Many congratulations to everyone involved – what a journey (or shall I say: rollercoaster ride) it has been so far!

Even more so, it is truly amazing to see CKM’s global reach today - spanning 120 countries worldwide. For a bit of context, the recent MedInfo conference welcomed delegates from 63 countries.
This work is laying the foundations for a digital health ecosystem, globally — tackling many challenges along the way with few resources, but a lot of commitment to get there and a strong belief that this is needed.

Back then (around 2007), one of the major challenges we faced was the lack of visibility of what openEHR has to offer.
The early openEHR specifications were available, and we had a prototype of the Archetype Editor — but that was about it.

It may sound trivial today (at least to the openEHR community), but the breakthrough was this realisation that we didn’t need to keep reinventing the wheel.
That instead, clinical models need to be developed and managed so that they can be reused and shared as widely as possible - across organisations, health systems and countries.
This is assuming they are modelled comprehensively, are of high quality and ideally reviewed by clinicians from around the world.

This realisation has driven us to focus on the problem of how to actually govern these models effectively and make them easily available and ‘clinician-friendly’ – trying to hide the technical details or present them in a way that does not require an in-depth knowledge of openEHR to understand the clinical side of the models.

Making archetypes publicly available and presenting them in a clinician-friendly way has given broader visibility to the openEHR approach as a whole and has been, I believe, a key enabler for what openEHR is today.

In all this, you cannot overestimate the contributions and support of the following persons: Dr Heather Leslie, Dr Ian McNicoll, Dr Sam Heard, Thomas Beale, Dr Rong Chen (for the Java Reference Implementation!) and Prof Evelyn Hovenga!



Finally, if you want something to laugh at for the weekend:
This is a photo I took of the very first idea for CKM as far as I remember, sketched on a whiteboard - probably taken in early 2007.
I never took such pictures, and I don’t think my mobile even had a camera at the time.

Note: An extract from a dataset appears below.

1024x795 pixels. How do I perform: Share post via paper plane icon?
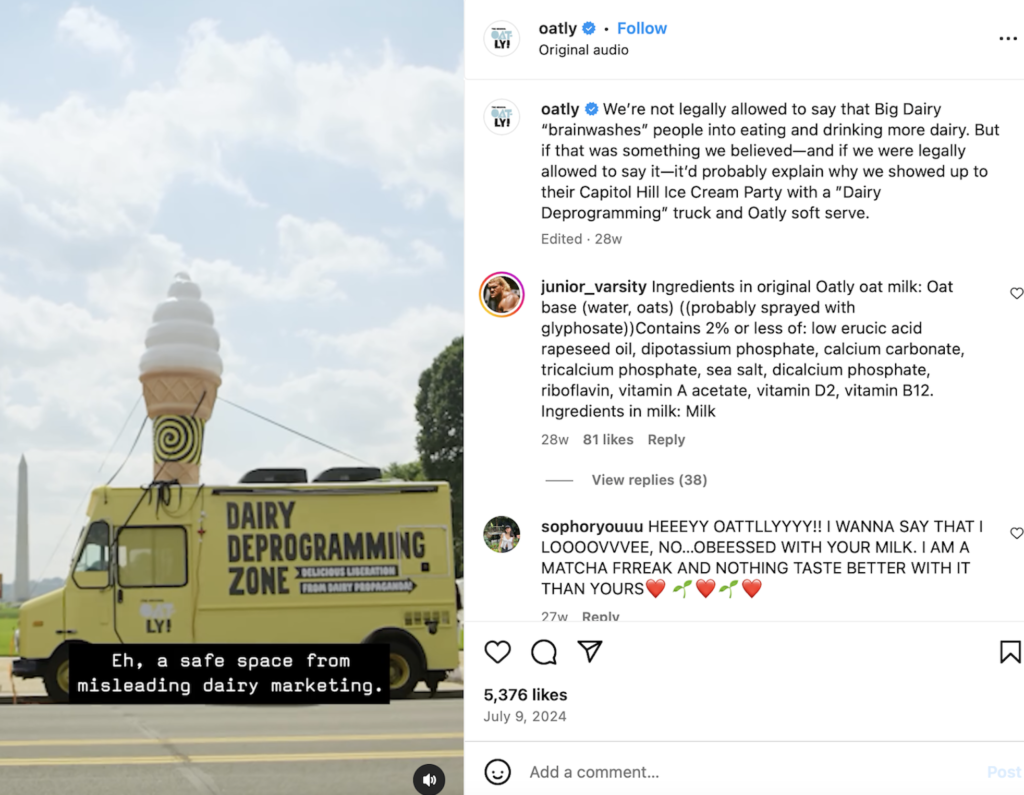590,651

But for some reason, I had a real camera with me that day - I think it was because William Goossen visited us at Austin Health in Melbourne. I must have known we were on to something that day, so I took this picture.

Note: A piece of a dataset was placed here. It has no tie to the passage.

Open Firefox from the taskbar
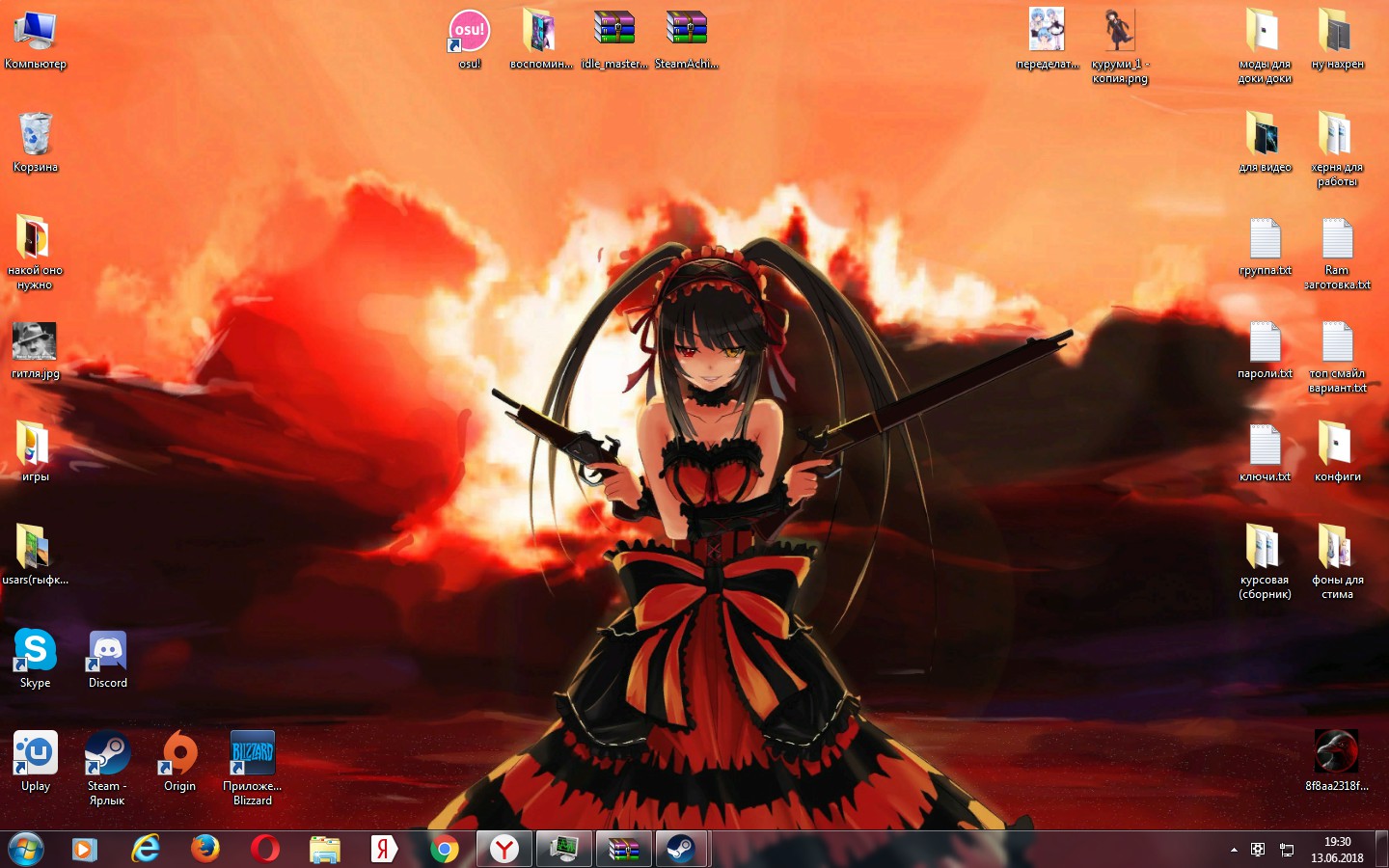Screen dimensions: 1389x868 (x=205, y=849)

Anyway, you can see we came up with the idea of a CRB – I think Clinical Review Board – responsible for the overall governance.
And an Orphan Committee for orphaned archetypes in need of a home. Plus A LOT of committees, organised along professions and clinical specialities. These committees have evolved into more flexible CKM teams and later into CKM Projects and Incubators.
And you can even see a 1.0.1 Sem Ver making a first appearance at the bottom right.

For all I got wrong - at least I chose nearly the right colours for an openEHR branding…!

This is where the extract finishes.